A imprensa brasileira (com “i” minúsculo, por favor) entrou agora na fase de ignorar declarações da presidente Dilma Rousseff.
Bem, não é de agora que certos veículos, tais como Veja, só publicam a seu respeito o que for negativo. Prova é que, há uns dois anos, quando lancei O cofre do Adhemar, o Lauro Jardim, então na revista da Abril se interessou em publicar uma nota na sua coluna. “Conta o que tem no livro” ele pediu.
Eu disse que ela não tinha feito nenhum assalto, não tinha participado do roubo do cofre do Adhemar, mas havia episódios inéditos. Por exemplo: para tirar um sarro do Carlos Lamarca, de quem divergia politicamente, durante o Congresso de Petrópolis, em que se discutia os rumos da VPR (Vanguarda Popular Revolucionária) ela cantou para ele uma paródia do “País Tropical” que na época estourava nas rádios na voz de Wilson Simonal, que ela mesma compôs: “Este/ é um congresso tropical/ abençoado por Lênin/ e confuso por natureza”.
“Não interessa”, disse ele. “Se tiver alguma coisa contra ela, me avisa”.
Mas agora a coisa ultrapassou todos os limites. Qualquer coisa que o Eduardo Cunha ou Michel Temer sussurrem ganha manchetes, mas Dilma é ignorada.
O exemplo mais gritante aconteceu no fim de semana passado.

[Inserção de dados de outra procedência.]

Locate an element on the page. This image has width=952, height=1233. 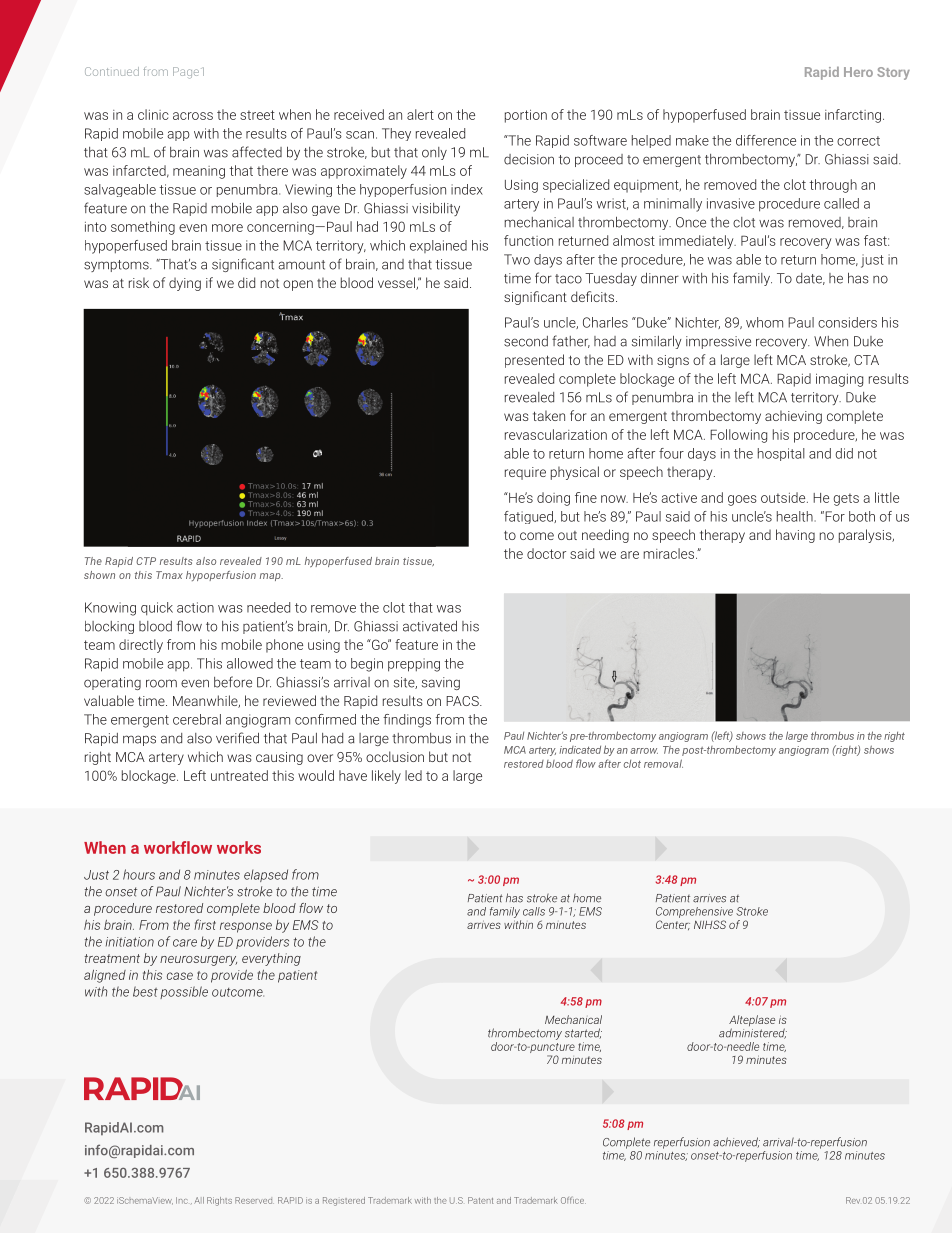
portion is located at coordinates (526, 116).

Ela foi a Nova York falar na ONU onde haveria reunião dos principais líderes mundiais a respeito do clima.
Logo se especulou que ela aproveitaria o plenário para denunciar o golpe de Cunha e de Temer. E os moralistas de plantão vieram com avisos. Celso de Mello, o eterno decano do STF advertiu que se ela fizesse isso faria muito mal ao Brasil, principalmente porque estava errada ao chamar o impeachment de golpe.
Michel Temer ficou preocupado com a possível repercussão. Resolveu falar a alguns correspondentes internacionais antes dela, como uma espécie de vacina.

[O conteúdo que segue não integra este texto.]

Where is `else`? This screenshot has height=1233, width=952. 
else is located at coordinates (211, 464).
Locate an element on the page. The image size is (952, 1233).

A Câmara, certamente preocupada com a imagem do Brasil, escalou e pagou passagens e estadias para dois deputados “acompanharem as declarações da Dilma”.
Até mesmo os lunáticos do MBL viajaram até lá (com que grana?) a fim de fazerem contraponto aos ataques de Dilma.
Na hora do vamos ver, ela só tocou de leve no tema na ONU, disse que a situação era grave e tal, mas não falou em golpe.
Eu sabia, porém, que depois de falar na ONU ela daria uma coletiva e aí sim o golpe estaria em pauta. Passei o fim de semana todo procurando essas declarações nos sites – porque os jornais não leio mais – e nas tevês e não encontrei nada.
Pensei até que ela tinha recuado, cancelado a tal coletiva.
Somente hoje liguei por acaso a NBR, aquela emissora que existe, mas falta avisar aos brasileiros e me deparei com uma entrevista feita num cenário mequetrefe – num jardim, com tijolinhos vermelhos ao fundo.
O lugar era tão precário que a certa altura a sirene de uma ambulância ou do corpo de bombeiros encobriu suas palavras.
De qualquer maneira, cenário mequetrefe ou não, ela disse algumas coisas que jamais tinha dito antes. Referiu-se, por exemplo, às declarações tanto de Celso de Mello quanto de Temer antes da sua viagem e disparou: “Sabem por que eles temem ser chamados de golpistas? Porque são”.
Quase ela diz “Temer” em vez de “temem”.
Em condições normais de tempo e de temperatura qualquer editor de nível médio colocaria isso na manchete do seu jornal. Mas os jornais não deram nem tchuns.
Outra boa declaração: alguém perguntou por que ela falava em golpe se não havia militares nem armas na parada.
“A arma mais poderosa de um golpe é a mão. Basta rasgar a constituição e pronto”. Essa também daria uma boa manchete, mas não interessou.
Sabem por que os editores ignoram a presidente? Porque são golpistas.